第5話 母と娘とその彼と
昼休み、娘からのLINE。
娘〈仕事終わりに 待ち合わせ しようよ〉
母〈了解〉
娘〈お店の 情報 送るね〉
久しぶりに、娘とのデート。
あの子も、社会人2年目。
どんな店を選んだのか、楽しみでもある。
今日のクリニックは、終業間近に込み合うこともなく、すんなりと終わった。
スマホを頼りに、店へと向かうと、え?…ここ?立ち呑み屋?
我が娘にしては、意外な場所を選んだなと、ぼんやりしていると、大学生らしき男の子が、じっとこっちを見ている。
両手には、買い物袋がぶら下がっていて、その袋からは、ネギのあたまがのぞいている。
やおら男の子が「いらっしゃいませ~」とのたまいながら、店の中に入っていく。
あら、アルバイト君だったのね。
男の子は、店の奥に入り、買ってきたものを、冷蔵庫へと整理している。
店の中は、5~6人も入れば、いっぱいになってしまうような狭さで、年季の入った柱が、いいツヤを出していた。
店を観察していたら、「お客さ~ン、入んないの?」と男の子。
あ!っと思って入ろうとしたら、たたらを踏んでしまった。
「大丈夫?こういうとこ初めて?」
へ?年上にむかって、小僧がため口?
と思っていたところへ、「ママ?」
「え?まつりちゃんのママなの?やべえ。俺、失礼なくちのきき方しちゃった」
「とにかく、入ろうよママ」
娘とバイト君は、かなり親しげに話を交わし、お酒もどんどん進んでいく。
これは、ひょっとするとひょっとするのか…?
「ママさん、飲んでます?まあ、無理して飲むもんでもないけど。おなか空いてないですか?サービスしますよ」
と言われたところで、はた、と気づいたので、聞いてみる。
「店主は、今日はお休み?」
「いや、ここって、自分の店っす」
へ?てっきりバイト君だと思ってた…。
「あら、ごめんなさい。大学生ぐらいの年にみえたから」
「ん~、でも俺、まつりちゃんと同い年ですから」
「え?その若さで、経営者?」
「といっても、先代が、常連だった俺を、指名しただけなんだけど」
「いや、指名されたからって、そうは簡単に継がないでしょ?」
「う~ん、まあ、こう見えて、いろいろあったんで」
「ママ、彼はね、法学部の出身なんだよ」
「いいよ、そんな話しなくて」
「えぇ~?」
その話は、おそらく、二人がめでたく結婚!という時にするのだろう。
忠告したいことは、山ほどあるけど、自分たちで気が付くのも、勉強のうち。
こちらから、聞きたいことも、山ほどあるのだけど、そこは、年増女としては、無粋な真似は、できない。

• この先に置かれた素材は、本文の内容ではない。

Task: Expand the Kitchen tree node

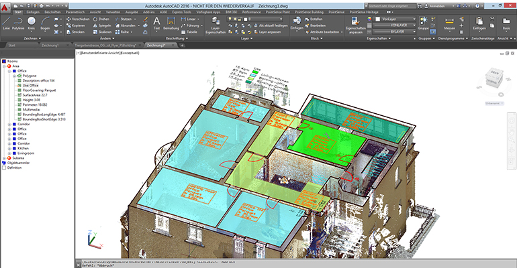Action: point(9,148)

若い時は、よくも悪くも、周りが見えていなくて、夢中になれる。
若いからこそ、体験できることも、たくさんある。
いつもいいことばかりとは、限らない。
でも、自分で選んだほうを、正しいと信じて進んでいくしかない。
私にも、まだまだ母としての役割が、たくさん待ち受けているようである。